Partners in Crime: how David Walliams helped bring Agatha Christie’s lesser-known sleuths to the screen

The Little Britain comedian and his co-star Jessica Raine talk crime-solving and chintz

“I’ve definitely mellowed,” admits David Walliams, sipping green tea. “I remember, as a student, being furious about loads of things, but as you get older, you become a little more pragmatic. You’re not just railing against the world all the time.” He pauses. “Even people who see themselves as quite radical – if they got invited to Buckingham Palace, they’d be there like a shot. We like our connection with things we feel have always been there for us.”

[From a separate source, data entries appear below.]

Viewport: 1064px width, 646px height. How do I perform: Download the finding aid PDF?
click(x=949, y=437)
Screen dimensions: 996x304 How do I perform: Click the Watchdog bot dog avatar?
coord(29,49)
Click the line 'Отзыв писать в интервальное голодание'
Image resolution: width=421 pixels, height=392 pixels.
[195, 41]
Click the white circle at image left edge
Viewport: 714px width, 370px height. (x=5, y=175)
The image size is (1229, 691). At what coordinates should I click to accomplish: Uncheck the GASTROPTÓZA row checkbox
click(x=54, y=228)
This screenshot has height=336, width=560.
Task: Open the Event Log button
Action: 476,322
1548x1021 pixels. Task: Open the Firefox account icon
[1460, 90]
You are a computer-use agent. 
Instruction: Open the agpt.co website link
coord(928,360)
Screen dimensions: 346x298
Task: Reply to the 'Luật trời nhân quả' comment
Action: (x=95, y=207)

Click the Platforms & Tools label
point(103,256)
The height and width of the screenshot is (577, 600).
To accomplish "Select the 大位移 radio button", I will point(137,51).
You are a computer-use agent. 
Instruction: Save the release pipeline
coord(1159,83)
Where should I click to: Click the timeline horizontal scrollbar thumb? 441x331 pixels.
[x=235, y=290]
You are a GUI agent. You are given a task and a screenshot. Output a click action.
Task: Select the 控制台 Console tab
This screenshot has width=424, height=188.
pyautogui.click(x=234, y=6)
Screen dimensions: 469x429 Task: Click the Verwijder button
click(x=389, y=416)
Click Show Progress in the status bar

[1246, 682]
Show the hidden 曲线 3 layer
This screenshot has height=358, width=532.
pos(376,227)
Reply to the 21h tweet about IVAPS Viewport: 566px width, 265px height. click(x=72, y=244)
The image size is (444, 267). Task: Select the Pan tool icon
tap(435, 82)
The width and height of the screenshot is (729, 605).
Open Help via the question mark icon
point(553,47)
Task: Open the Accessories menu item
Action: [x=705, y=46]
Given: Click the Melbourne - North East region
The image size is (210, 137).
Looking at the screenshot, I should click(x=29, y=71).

There’s just the ghost of a snarky giggle to remind you of Walliams’s accelerated evolution from comedy iconoclast, through professional metrosexual, to paid-up member of the entertainment establishment (and yes, he has been to the Palace – last month, in fact, at the Queen’s Young Leaders Awards celebrating emerging business talent). At 43, he is sleek with success and grooming products. If he registers the Geiger-click of excited interest from a neighbouring table of young women at the Soho bar where we meet – with Jessica Raine, his co-star of BBC1’s new drama Agatha Christie: Partners in Crime – his manner is impeccably avuncular.

It’s fair to say that, in a list of “things we feel have always been there for us”, Agatha Christie is up there with HP Sauce and the National Trust. The six-part series, which marks the 125th anniversary of Christie’s birth, adapts two of her “Tommy and Tuppence” stories and Walliams is both leading man and one of the executive producers. His involvement began early: “I was lucky enough to be in [2004 Miss Marple story] The Body in the Library. I thought I’d love to do something in this area again because I’m such a big fan of Christie’s writing… And Tommy and Tuppence had been quite neglected.” It’s true, this husband-and-wife detective team are among Christie’s lesser-known characters, but they are worthy TV successors to Poirot and Miss Marple. And there are even shades of Cary Grant and Rosalind Russell in His Girl Friday in Walliams and Raine’s on-screen relationship.

Walliams was said to be disappointed when his 20-year comedy partnership with Matt Lucas came to an end, and he is delighted with his new double act. “I’m a collaborator,” he says, happily. “I don’t particularly like working on my own. I’m not a stand-up comedian, but I’ve worked with people who are great stand-ups, and you quickly realise that they’re extremely self-sufficient – they don’t really need you to be funny. It feels very special to have a husband and wife solving these mysteries together – I don’t think we’ve seen that on TV since Robert Wagner and Stefanie Powers in Hart to Hart – and it’s nice working with someone you feel comfortable with. It feels right.”

Off set, the pair seem just as easy. Walliams radiates “that’s my girl” approval as Raine, who has criticised crime drama for an over-reliance on violence against women, explains what attracted her to the part of Tuppence: “She’s not a victim, or in any way put-upon. Tuppence is a heroine – I had in mind Kathleen Turner in Romancing the Stone – and she hasn’t had to overcome horrific sexual abuse to get there.

“It’s become a top priority for me to try only to accept parts where the woman is three-dimensional. It’s easy to talk about ‘strong female characters’, but it’s not about being strong, it’s about being real, and with Tuppence, it was about being someone who is confident, front-footed, nosey and witty. She’s a clever, resourceful woman who’s always pushing, and I found that really rubbed off on me. In my own life, I found I was more open to adventure.”

Might Partners in Crime be the Sunday-night antidote to the only-women-bleed school of detective drama? Christie’s crimes are famously cosy – Raine probably encountered more gore in Call the Midwife. “There’s an element of cosy, for sure,” says Raine, “but there’s also a lot of full-on action – I get to have a fist fight and throw another woman over a balcony, and it’s not cartoony stuff. We take the danger seriously.”


“I think there’s room for everything,” says Walliams, equably. “You can watch Silent Witness and Poirot and like them both, can’t you?